** Opening MATERIAL PROVIDED block **
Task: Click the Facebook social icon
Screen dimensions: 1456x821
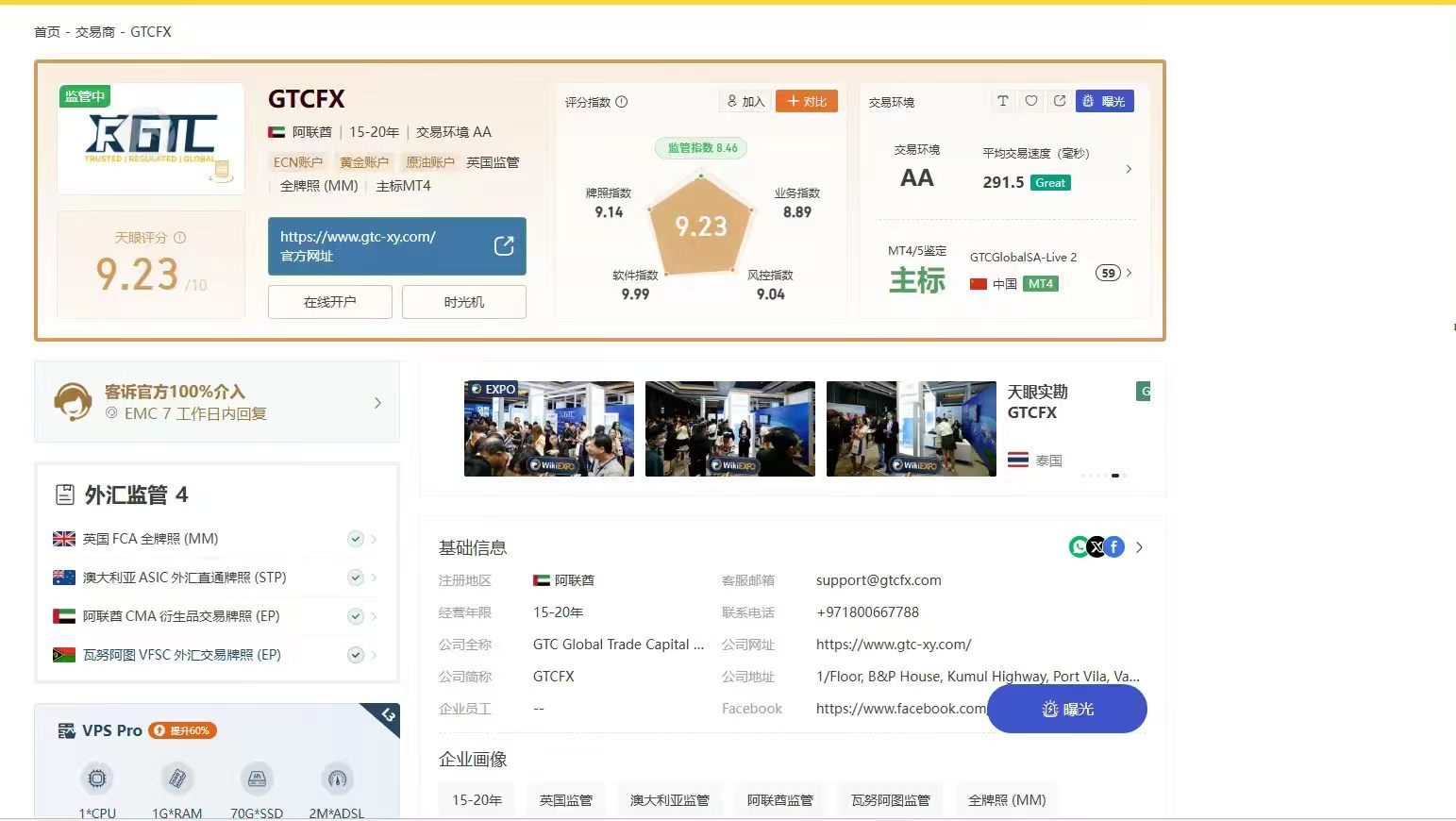Action: [1114, 547]
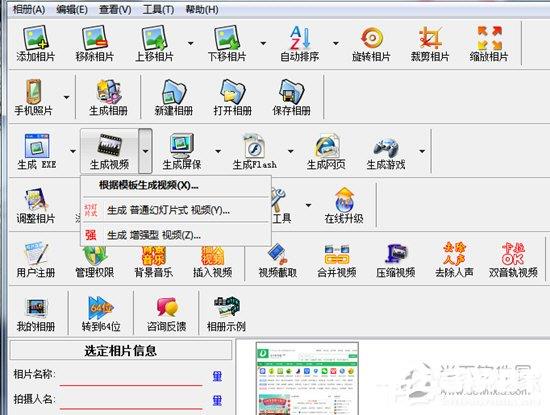Expand the 生成Flash dropdown arrow
Viewport: 550px width, 415px height.
point(290,151)
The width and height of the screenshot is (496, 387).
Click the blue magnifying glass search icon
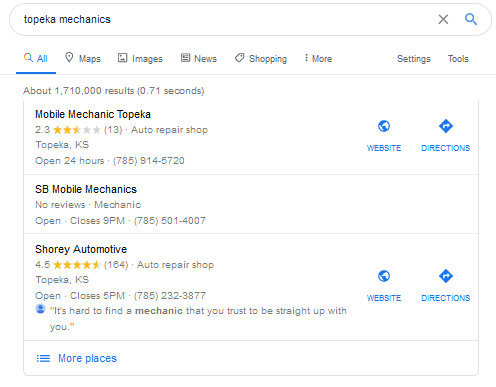[471, 19]
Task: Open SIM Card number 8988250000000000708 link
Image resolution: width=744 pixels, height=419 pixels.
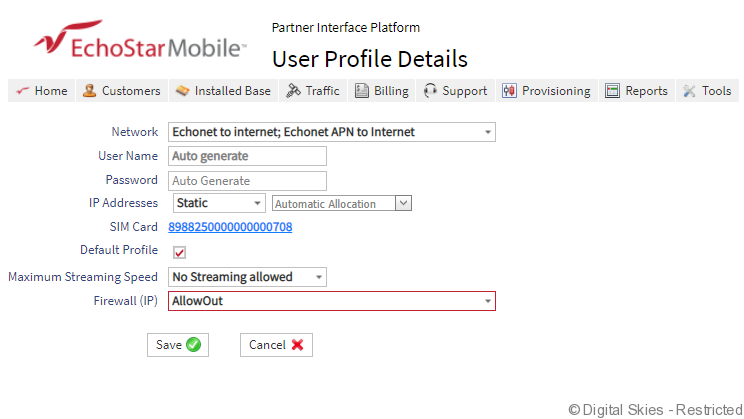Action: [232, 227]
** Closing MATERIAL PROVIDED block **
WORK ORDER »
Would you please retype all the data exactly? Leave out whatever pictures it holds.

RESPONSE AREA »
Task: Click the Facebook social icon
Screen dimensions: 1456x821
Action: [1114, 547]
Expand the 生成Flash dropdown arrow
Viewport: 550px width, 415px height.
point(290,151)
The width and height of the screenshot is (496, 387).
Click the blue magnifying glass search icon
[471, 19]
Task: Open SIM Card number 8988250000000000708 link
Image resolution: width=744 pixels, height=419 pixels.
Action: [232, 227]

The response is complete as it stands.